> **WRITTEN REQUEST 1**
List every city named in the blog post about arriving in Hungary that appears before the entries below.

======== DOCUMENT TEXT ========

Thursday, September 07, 2006

Arrival in Hungary

As promised, I have my first post from Hungary. My flights - across to Amsterdam and then to Budapest - were very smooth and uneventful. We were actually early to arrive in Amsterdam, but late to arrive in Budapest....and no problems with the luggage (as long as you don't mind paying $25 for any bag over 50 pounds).

My flight left in the evening and arrived around 11 a.m. Amsterdam time. They say that flying East at night is the best thing, but I didn't get any sleep during either flight and was very tired with a headache upon arrival. Arpad Varga, who'd just spent two weeks in Toledo, met me at the airport for the 2 hour drive to Szeged.

Driving in Hungary is much different than in the States. Their speed limits are right around 100 mph, which seems a bit reckless to someone used to going around 65 mph on the highways...But the Csongrad General Assembly has three drivers on staff who do nothing but drive for members and guests of the Assembly, so I was in very good hands.

======== SUPPLIED INFORMATION ========

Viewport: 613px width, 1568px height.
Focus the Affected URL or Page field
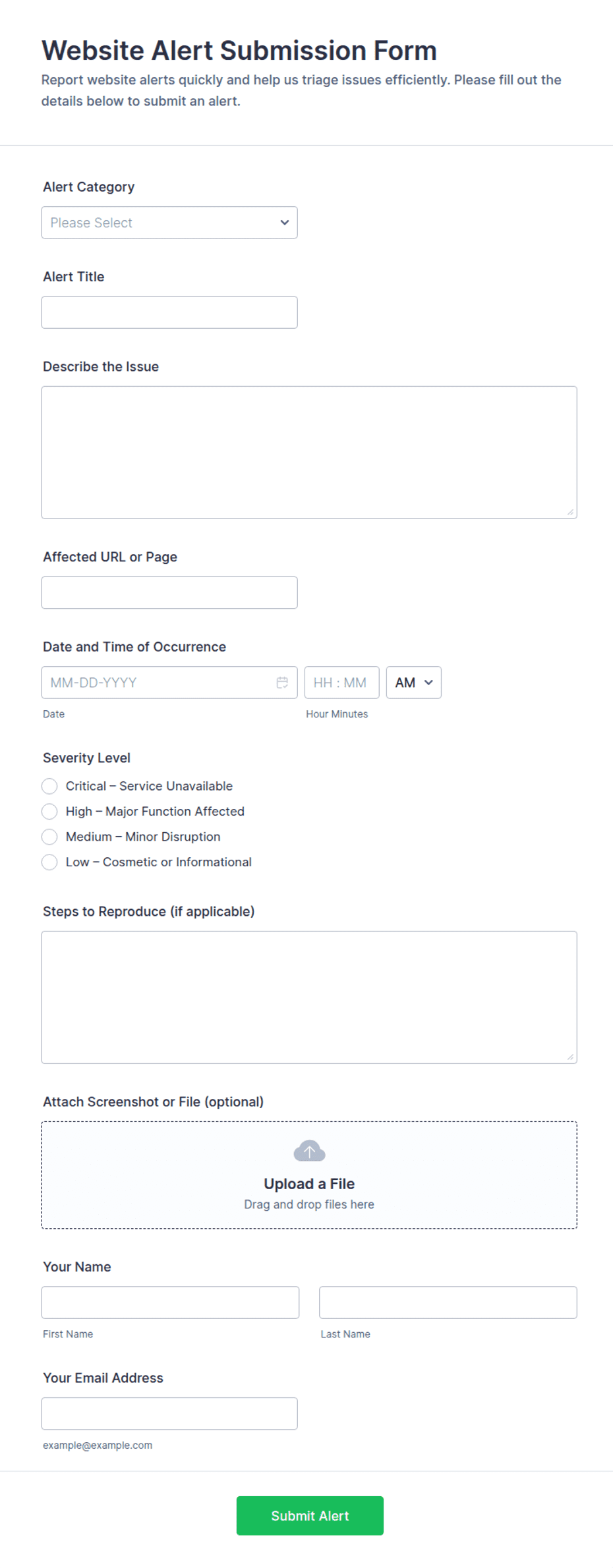click(x=169, y=592)
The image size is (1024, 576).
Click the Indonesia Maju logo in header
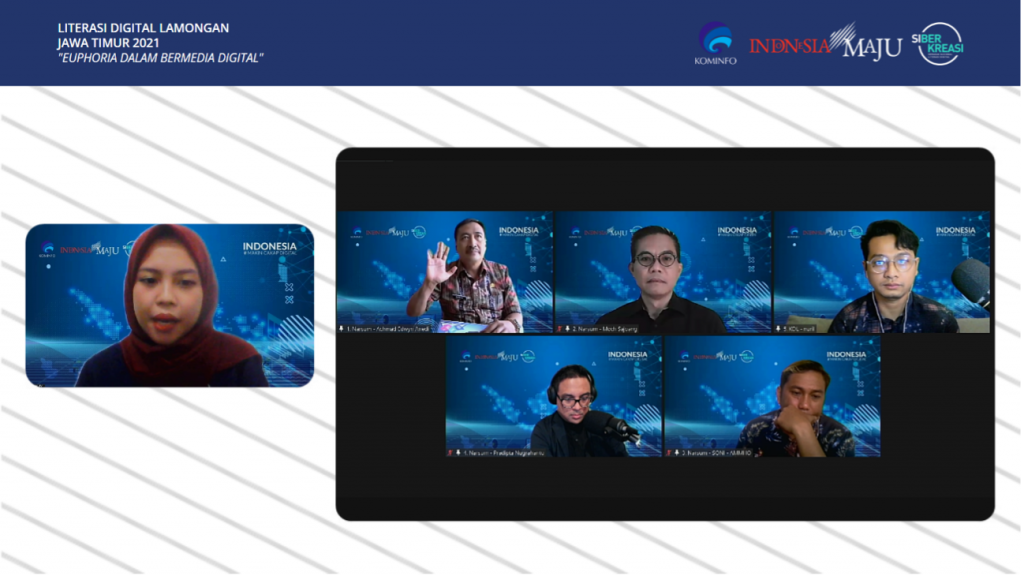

========

> **WRITTEN REQUEST 2**
In the entries, begin at the line that has "The image size is (1024, 576)." and stop after the last line of the entries, then give those lines again with "header" replaced by "footer" and everything else unchanged. Leave the pictures out.

> **OUTPUT 1**
Amsterdam, Budapest, Toledo, Szeged

> **OUTPUT 2**
The image size is (1024, 576).
Click the Indonesia Maju logo in footer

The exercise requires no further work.